<sigh> I’m really doing something wrong here if people are seriously thinking I need to be told not to use the parmesan in the green can. I remember once having someone ask me to buy “fat-free parmesan” for them. I didn’t think such a thing existed (and indeed, if it did, I wouldn’t eat it), and told them as much. They insisted it did. OK, fine, I go to the store. I search high and low for the stuff, can’t find it. Go back, tell person it doesn’t exist. They tell me I’m nuts, it’s right there on the shelf, next to the “regular” parmesan in the green can. I had never even thought to look there. In fact, I had forgotton such stuff existed.

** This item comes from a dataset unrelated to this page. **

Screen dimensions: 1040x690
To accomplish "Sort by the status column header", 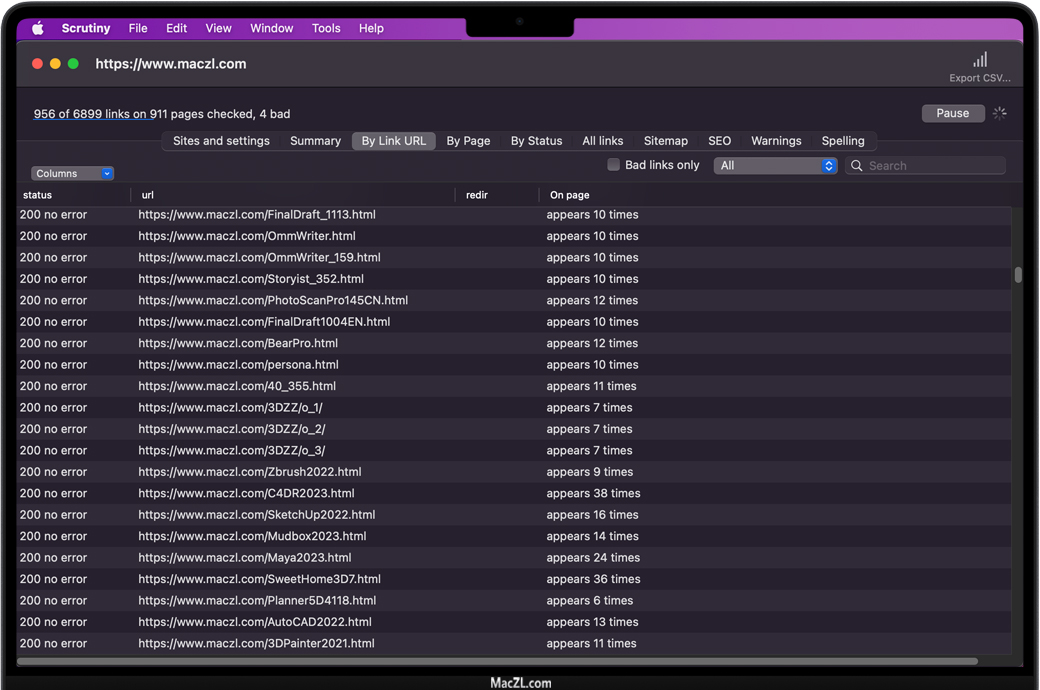I will coord(38,195).
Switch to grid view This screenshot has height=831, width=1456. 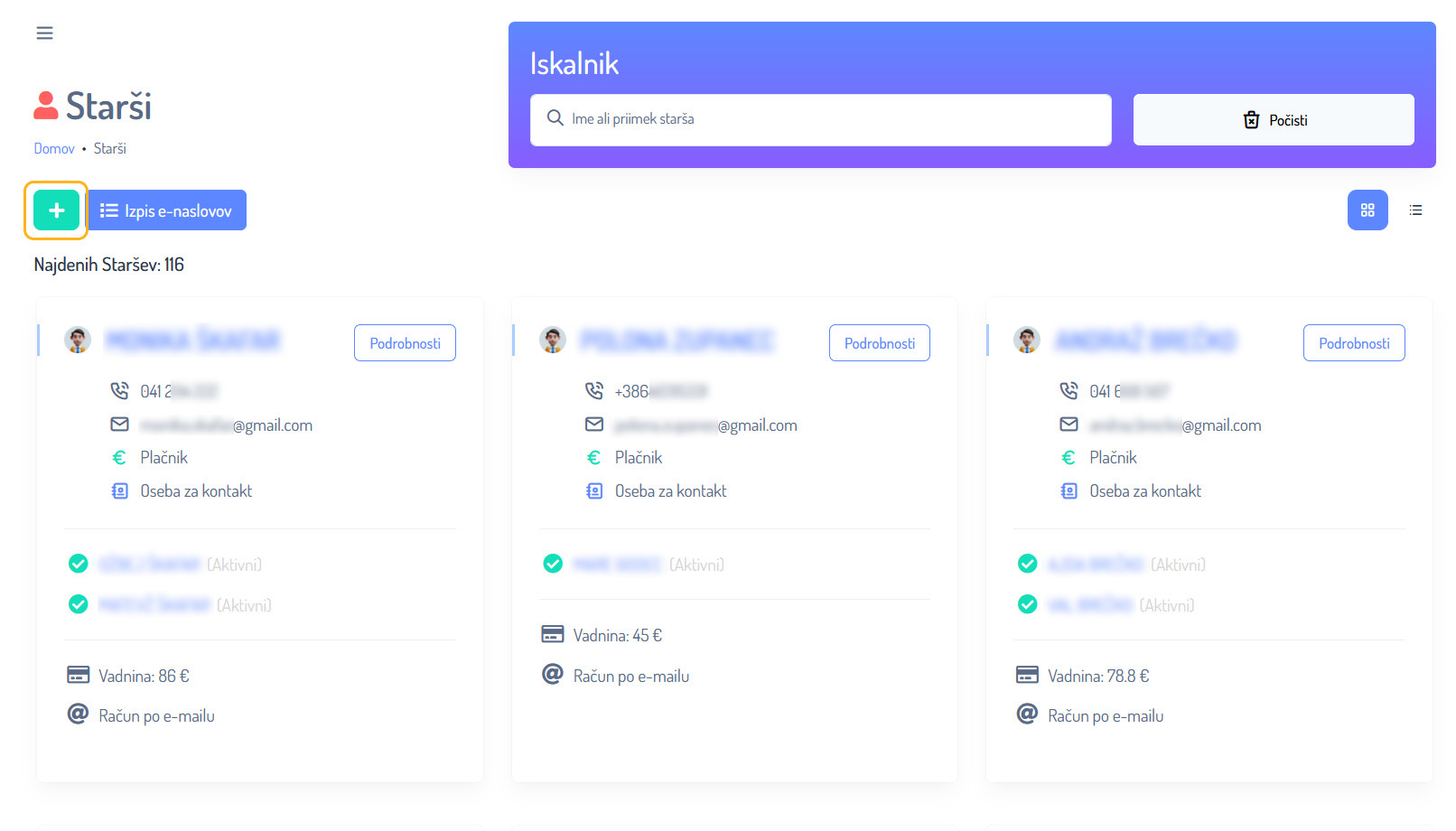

I had been searching the dairy case, since, after all, parmesan is CHEESE and it should be REFRIGERATED!
Anyway, back to the original thread…
What I’m looking for here is essentially a good “mother recipe” for carbonara, something I can add onions or peas to if/when the desire hits me. I want a good basic sauce that generally works.

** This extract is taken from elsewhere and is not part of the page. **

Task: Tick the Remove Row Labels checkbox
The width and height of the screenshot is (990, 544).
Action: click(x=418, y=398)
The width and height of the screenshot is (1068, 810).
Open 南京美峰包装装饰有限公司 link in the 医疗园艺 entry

The first recipe I tried was pretty good. For 1/2 pound of pasta, it was 2 eggs beaten, paremesan, some bacon/pancetta, peas, & thyme. I’m going from memory here, but that was about it. Cook the bacon, cook the pasta, mix eggs with parmesan, thyme, salt and pepper. Add hot pasta to egg mixture, mix. Add cooked bacon/pancetta, a little bacon grease, and the peas. Eat. Good texture, but the flavor just wasn’t bright enough. That may be the fault of the bacon - I could try using higher quality bacon or pancetta and see if it makes a difference.
Second recipe had bacon cooked, then you add some white wine in with the bacon to deglaze. Reduce wine by half. Instead of 2 whole eggs, use 2 yolks. Use parsley instead of thyme. Otherwise, as above. This produced a more concentrated flavor, but the yolks pretty much just cooked onto the hot noodles, resulting in a very dry dish. This was Guillermo (sp?) Hazan’s recipe, Marcella’s kid, and I think he just haaaad to do something different than Marcella, so he suggested the yolk-only thing. Bad kid. He should just listen to his mother.